Background
The aim of this study was to evaluate changes in three-dimensional (3D) speckle-tracking–derived myocardial strain during ischemia.
Methods
Twenty patients referred for percutaneous coronary intervention were studied (mean age, 65 ± 11 years; mean left ventricular ejection fraction, 56 ± 7%). Of the 20 study patients, 12 had severe left anterior descending coronary artery stenosis. A full-volume apical view using multibeat 3D modality and two-dimensional (2D) apical views (four chamber, two chamber, and three chamber) were recorded during coronary occlusion before wall motion abnormalities. After percutaneous coronary intervention, ultrasound contrast agent was selectively delivered through the target lesion to delineate ischemic and peri-ischemic segments (ischemia-adjacent segments). Strain values derived from 2D and 3D speckle-tracking echocardiography were compared in ischemic and nonischemic segments.
Results
Despite no changes in wall motion and 2D left ventricular ejection fraction (56 ± 7% vs 56 ± 7%), global longitudinal strain by 2D imaging was impaired during percutaneous coronary intervention (−16 ± 3% vs −14 ± 3%, P = .01). Similar changes were observed for all 3D strain components: −11 ± 16% for longitudinal (−15 ± 4% vs −13 ± 4%, P = .03), −13 ± 25% for circumferential (−15 ± 4% vs −12 ± 4%, P = .02), −12 ± 16% for area (−25 ± 5% vs −22 ± 6%, P = .009), and −12 ± 25% for radial global strain (39 ± 12% vs 33 ± 12%, P = .04). During coronary occlusion, 2D longitudinal peak strain and all 3D peak strain components decreased in ischemic segments, while no changes was observed in nonischemic segments. In peri-ischemic segments, only 3D longitudinal and area strain were impaired during ischemia.

▶ **Recorded information**:
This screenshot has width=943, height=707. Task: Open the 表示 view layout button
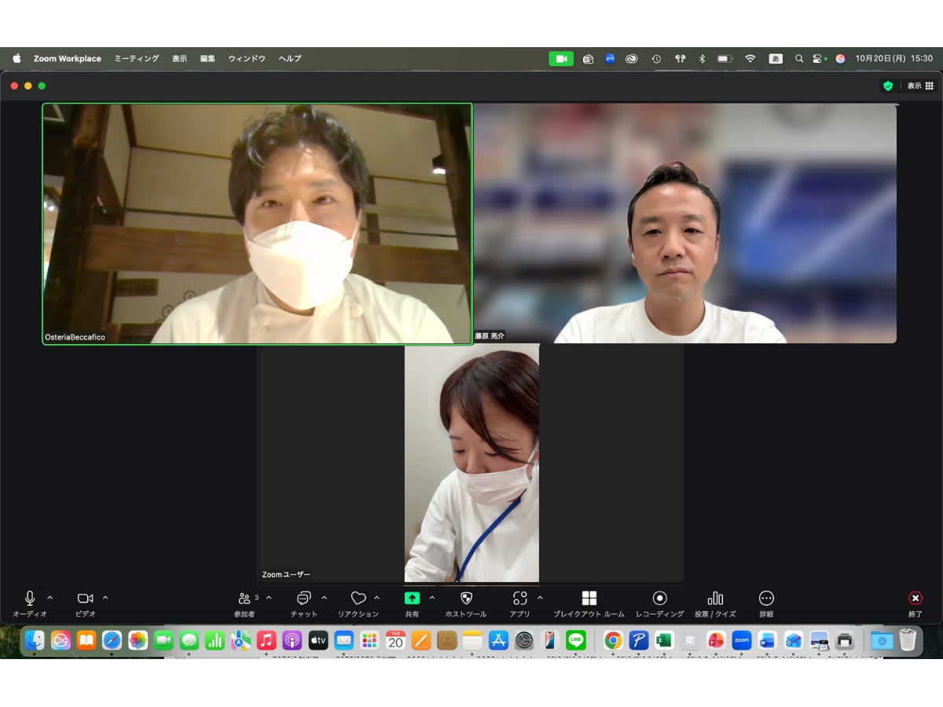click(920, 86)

* * *

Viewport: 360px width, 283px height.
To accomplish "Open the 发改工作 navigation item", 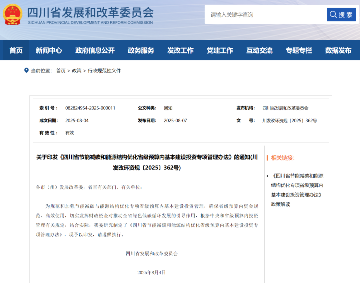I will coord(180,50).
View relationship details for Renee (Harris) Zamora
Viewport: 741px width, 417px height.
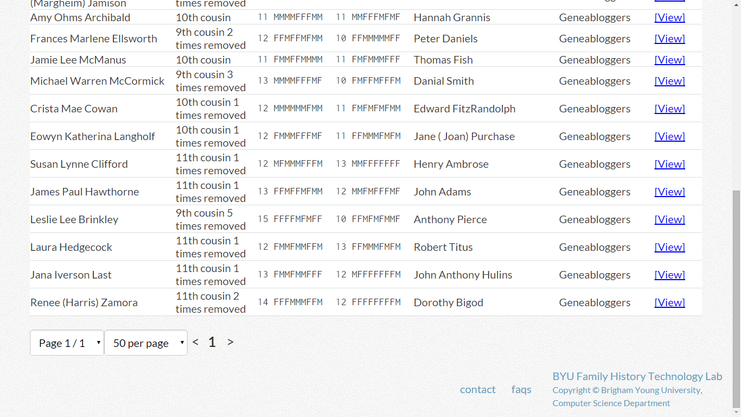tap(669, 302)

▶ **Requirement**:
Answer these questions using the ischemia strain text:
1. How many of the twenty study patients had severe left anterior descending coronary artery stenosis?
2. What was selectively delivered through the target lesion after percutaneous coronary intervention?
3. Which strain measures were impaired in peri-ischemic segments during ischemia?

▶ **Answer box**:
1. Twelve.
2. Ultrasound contrast agent.
3. Only 3D longitudinal strain and 3D area strain.